*** Opening DATA SECTION ***
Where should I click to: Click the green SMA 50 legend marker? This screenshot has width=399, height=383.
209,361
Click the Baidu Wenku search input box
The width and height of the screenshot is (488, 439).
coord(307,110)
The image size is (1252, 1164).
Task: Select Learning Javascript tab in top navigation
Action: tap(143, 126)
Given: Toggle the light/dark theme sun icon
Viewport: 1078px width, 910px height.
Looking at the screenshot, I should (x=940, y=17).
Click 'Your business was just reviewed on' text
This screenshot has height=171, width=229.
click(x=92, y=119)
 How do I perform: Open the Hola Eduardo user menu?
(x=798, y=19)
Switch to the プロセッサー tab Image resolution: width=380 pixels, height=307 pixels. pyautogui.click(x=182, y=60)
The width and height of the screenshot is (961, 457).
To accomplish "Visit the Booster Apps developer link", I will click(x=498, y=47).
*** Closing DATA SECTION ***
_WORK REQUEST:_ The answer must be an exact copy of every record above.

_ANSWER SECTION:_
Where should I click to: Click the green SMA 50 legend marker? This screenshot has width=399, height=383.
209,361
Click the Baidu Wenku search input box
The width and height of the screenshot is (488, 439).
coord(307,110)
The image size is (1252, 1164).
Task: Select Learning Javascript tab in top navigation
Action: tap(143, 126)
Given: Toggle the light/dark theme sun icon
Viewport: 1078px width, 910px height.
Looking at the screenshot, I should (x=940, y=17).
Click 'Your business was just reviewed on' text
This screenshot has height=171, width=229.
click(x=92, y=119)
 How do I perform: Open the Hola Eduardo user menu?
(x=798, y=19)
Switch to the プロセッサー tab Image resolution: width=380 pixels, height=307 pixels. pyautogui.click(x=182, y=60)
The width and height of the screenshot is (961, 457).
To accomplish "Visit the Booster Apps developer link", I will click(x=498, y=47).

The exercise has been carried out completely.